The following is a summary of “Sex Differences in Mental Health Problems and Psychiatric Hospitalization in Autistic Young Adults” published in the October 2022 issue of Psychiatry by Martini et al.

Both children and adults with autism frequently have psychiatric illnesses. There was little information on gender differences in early adult hospitalization and mental diseases. For a study, researchers sought to investigate sex disparities in hospitalizations and psychiatric diagnoses among young individuals with autism vs. those without autism.

In the population-based cohort research, the people born between 1985 and 1997 were evaluated. Between 2001 and 2013, a total of 1,335,753 people, including 20,841 autistic people (7,129 [34.2%] female people), were monitored from the age of 16 to 24. Between June 2021 and August 2022, an analysis was done. According to the International Classification of Diseases, autism is classified as having at least one clinical diagnosis of the condition. A birth year-standardized risk difference was utilized to compare autistic female and male persons directly. The cumulative incidence of 11 psychiatric disorders up to age 25 was calculated. Using Cox regression, hazard ratios (HRs) with 95% CI for each sex were obtained. To evaluate mental hospitalization, analyses for inpatient diagnosis were conducted once again.

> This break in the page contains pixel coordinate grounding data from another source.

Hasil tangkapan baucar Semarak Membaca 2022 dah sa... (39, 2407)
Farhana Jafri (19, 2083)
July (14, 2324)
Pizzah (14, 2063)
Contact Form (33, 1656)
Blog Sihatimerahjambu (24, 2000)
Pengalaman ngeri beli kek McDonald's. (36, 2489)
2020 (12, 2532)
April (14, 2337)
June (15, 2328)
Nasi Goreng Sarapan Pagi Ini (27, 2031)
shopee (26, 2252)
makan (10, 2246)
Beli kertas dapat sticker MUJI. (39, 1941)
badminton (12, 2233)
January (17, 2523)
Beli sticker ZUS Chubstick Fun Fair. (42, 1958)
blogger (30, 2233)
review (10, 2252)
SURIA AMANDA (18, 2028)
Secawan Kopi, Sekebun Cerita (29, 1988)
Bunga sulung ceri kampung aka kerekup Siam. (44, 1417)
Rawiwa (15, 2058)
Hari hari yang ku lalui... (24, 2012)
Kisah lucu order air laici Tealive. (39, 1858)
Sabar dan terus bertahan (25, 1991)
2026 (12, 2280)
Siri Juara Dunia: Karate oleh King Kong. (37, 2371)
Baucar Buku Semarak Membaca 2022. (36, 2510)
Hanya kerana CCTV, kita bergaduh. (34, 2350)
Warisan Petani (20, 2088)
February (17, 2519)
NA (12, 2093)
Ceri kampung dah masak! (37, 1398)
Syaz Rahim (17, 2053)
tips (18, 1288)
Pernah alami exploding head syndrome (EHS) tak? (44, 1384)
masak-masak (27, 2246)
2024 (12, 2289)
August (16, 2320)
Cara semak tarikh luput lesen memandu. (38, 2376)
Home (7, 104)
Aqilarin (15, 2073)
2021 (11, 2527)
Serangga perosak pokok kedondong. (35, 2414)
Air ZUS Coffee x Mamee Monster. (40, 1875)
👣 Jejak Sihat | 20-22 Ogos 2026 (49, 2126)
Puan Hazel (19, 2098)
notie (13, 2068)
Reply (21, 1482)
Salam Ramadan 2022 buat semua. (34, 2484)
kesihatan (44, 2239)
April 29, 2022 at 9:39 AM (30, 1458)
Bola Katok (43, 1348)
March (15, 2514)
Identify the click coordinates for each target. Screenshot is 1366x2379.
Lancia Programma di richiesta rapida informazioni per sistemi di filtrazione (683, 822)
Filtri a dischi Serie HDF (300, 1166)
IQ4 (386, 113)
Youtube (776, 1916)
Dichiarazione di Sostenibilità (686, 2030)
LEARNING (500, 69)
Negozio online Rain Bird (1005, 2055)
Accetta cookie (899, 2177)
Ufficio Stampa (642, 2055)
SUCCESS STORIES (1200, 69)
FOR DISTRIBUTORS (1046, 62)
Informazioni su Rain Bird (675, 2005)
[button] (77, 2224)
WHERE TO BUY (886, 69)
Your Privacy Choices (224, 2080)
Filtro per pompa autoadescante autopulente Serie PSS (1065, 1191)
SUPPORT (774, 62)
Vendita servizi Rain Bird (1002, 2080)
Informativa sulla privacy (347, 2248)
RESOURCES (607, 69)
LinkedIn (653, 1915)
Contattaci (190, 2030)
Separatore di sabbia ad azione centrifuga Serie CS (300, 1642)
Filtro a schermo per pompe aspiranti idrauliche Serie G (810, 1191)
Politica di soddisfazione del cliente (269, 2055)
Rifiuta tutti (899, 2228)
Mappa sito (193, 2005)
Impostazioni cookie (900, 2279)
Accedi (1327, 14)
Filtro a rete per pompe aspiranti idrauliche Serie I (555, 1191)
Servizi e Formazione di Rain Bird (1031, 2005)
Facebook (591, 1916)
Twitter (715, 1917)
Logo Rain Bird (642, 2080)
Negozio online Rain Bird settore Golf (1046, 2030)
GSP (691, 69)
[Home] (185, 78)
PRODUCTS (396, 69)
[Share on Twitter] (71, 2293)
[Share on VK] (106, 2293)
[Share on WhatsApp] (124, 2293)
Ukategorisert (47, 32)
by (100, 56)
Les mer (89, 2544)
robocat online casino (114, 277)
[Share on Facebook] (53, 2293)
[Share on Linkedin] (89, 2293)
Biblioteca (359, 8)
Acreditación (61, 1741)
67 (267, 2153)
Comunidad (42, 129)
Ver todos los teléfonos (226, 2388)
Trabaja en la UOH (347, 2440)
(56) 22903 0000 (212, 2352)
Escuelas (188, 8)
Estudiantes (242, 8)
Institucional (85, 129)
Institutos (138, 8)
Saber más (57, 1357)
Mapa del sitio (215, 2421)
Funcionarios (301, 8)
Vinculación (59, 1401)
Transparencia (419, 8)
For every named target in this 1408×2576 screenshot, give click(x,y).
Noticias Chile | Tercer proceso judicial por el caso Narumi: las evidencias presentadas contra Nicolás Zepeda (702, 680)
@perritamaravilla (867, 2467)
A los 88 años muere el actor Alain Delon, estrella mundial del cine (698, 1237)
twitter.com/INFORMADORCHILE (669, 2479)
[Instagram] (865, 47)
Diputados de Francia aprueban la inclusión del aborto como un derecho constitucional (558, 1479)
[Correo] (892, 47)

About 650,314 (46.7%) of the 1,335,753 participants in the research had a female birth gender assigned to them. With a mean (SD) age of 16.1 (5.1) years (17.0 [4.8] years for females and 15.7 [5.2] years for males) for the first documented autism diagnosis, 20,841 persons (1.6%; 7,129 [34.2%] female) were clinically diagnosed with autism. Autistic women were more likely to have psychiatric diagnoses and be hospitalized for the majority of diseases. A minimum of 1 psychiatric diagnosis had been made in 77 out of 100 autistic females and 62 out of 100 autistic males by age 25. For any mental condition (−0.18; 95% CI, −0.26 to −0.10) and more particularly for anxiety, depressive, and sleep disorders, statistically significant standardized risk differences between autistic male and female people were found. Comparing autistic and non-autistic people, risk differences were more pronounced. Autistic male and female persons had higher odds of developing all psychiatric disorders compared to nonautistic same-sex individuals. When compared to autistic male persons (HR range [95% CI], 2.98 [2.75-3.23]-18.52 [17.07-20.08]), autistic female individuals (HR range [95% CI], 3.17 [2.50-4.04.]-20.78 [18.48-23.37]) had statistically substantially higher rates of any mental hospitalization (32 of 100) compared with autistic male individuals (19 of 100). However, compared to non-autistic female and male individuals, autistic female and male individuals had a higher relative risk for psychiatric hospitalization across all disorders (female individuals: HR range [95% CI], 5.55 [4.63-6.66]-26.30 [21.50-32.16]; male individuals: HR range [95% CI], 3.79 [3.22-4.45]-29.36 [24.04-35.87]).

The results underlined the need for comprehensive mental health treatment for young people with autism. Female autistic patients needed more clinical monitoring and assistance since they had greater mental issues at all levels of care.